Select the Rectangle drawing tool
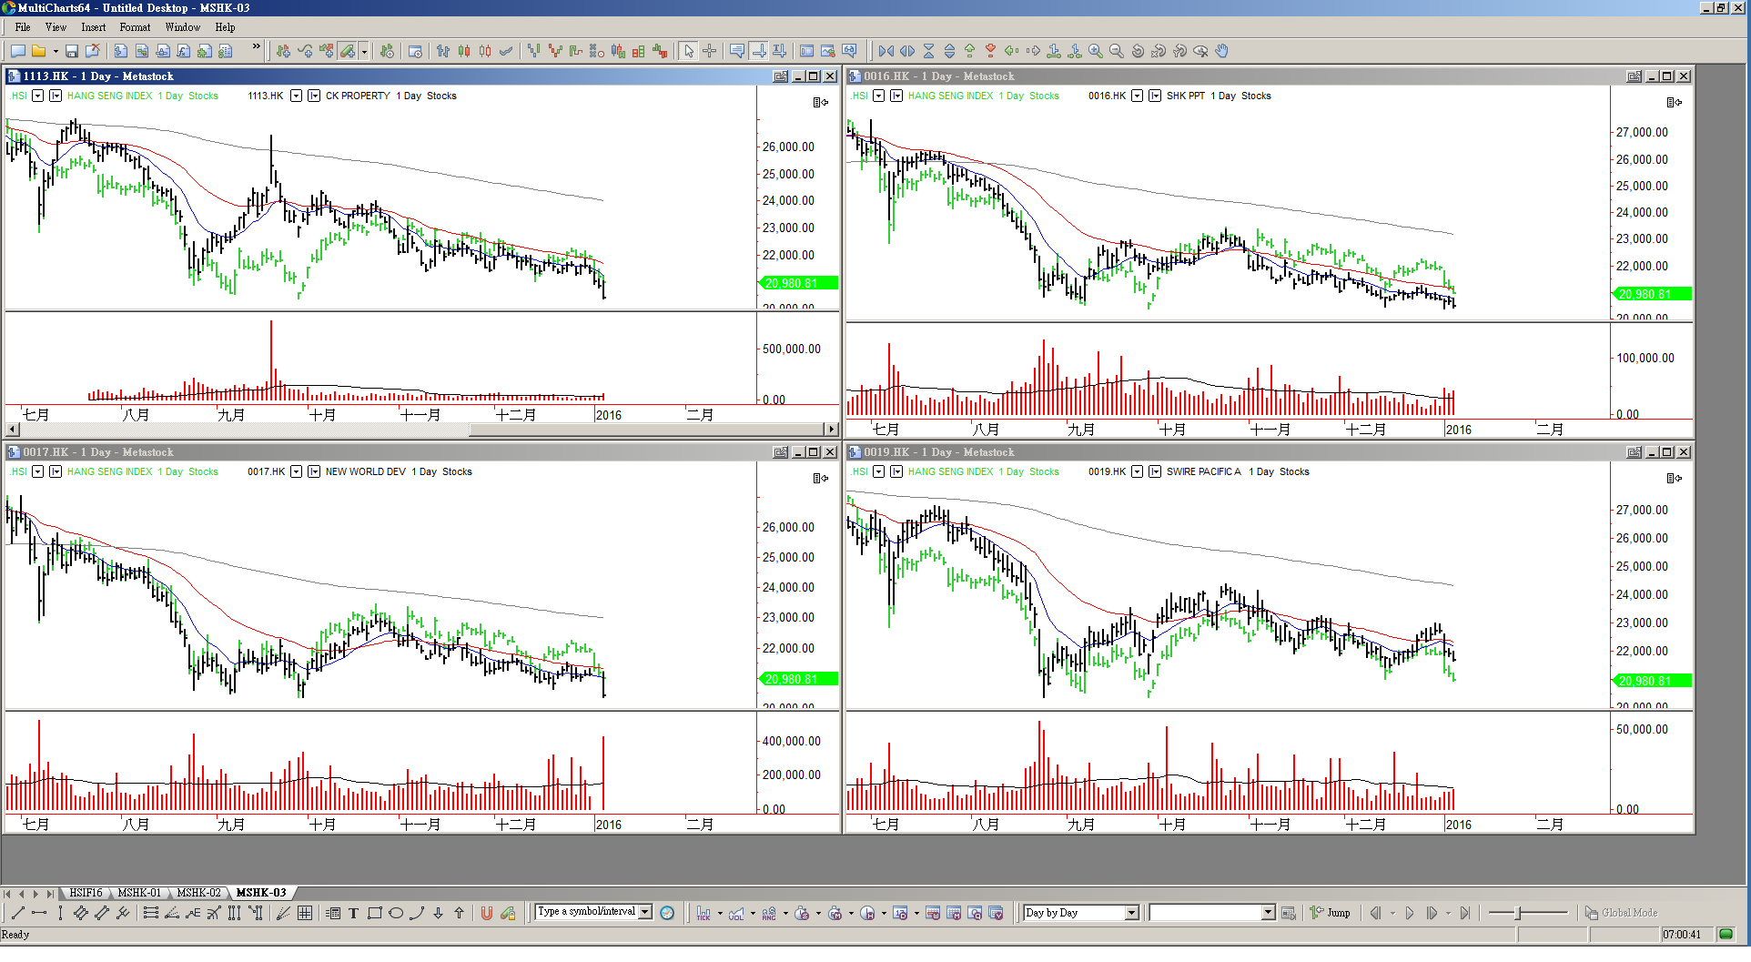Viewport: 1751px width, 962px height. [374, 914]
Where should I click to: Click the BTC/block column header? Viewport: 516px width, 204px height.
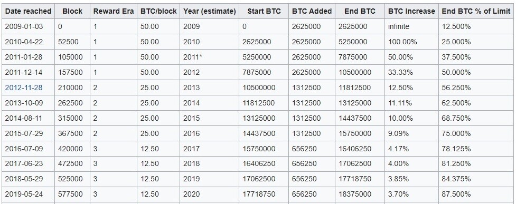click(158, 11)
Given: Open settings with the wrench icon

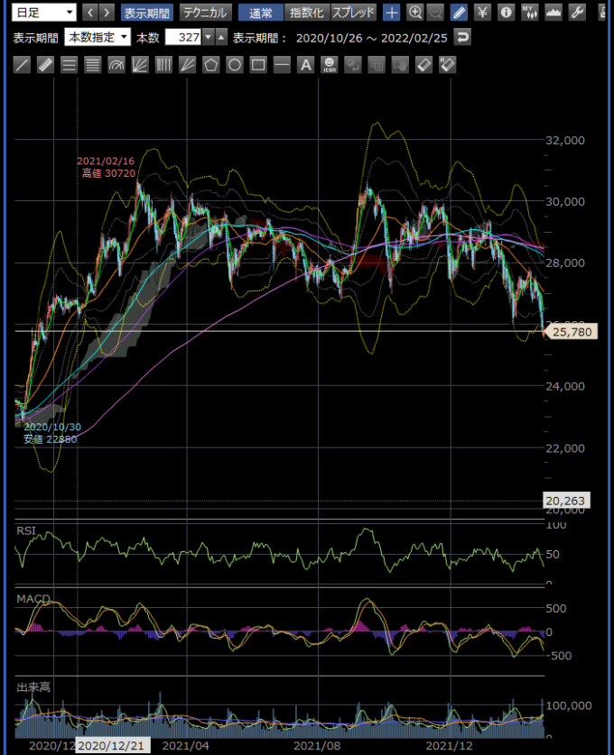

○ ○ ○

YOUR INSTRUCTIONS
Please copy the data above exactly; the pictures do not belong in the copy.

OUTPUT OF THE EXERCISE
Select the Rectangle drawing tool
Viewport: 1751px width, 962px height. [374, 914]
Where should I click to: Click the BTC/block column header? Viewport: 516px width, 204px height.
click(158, 11)
Given: Open settings with the wrench icon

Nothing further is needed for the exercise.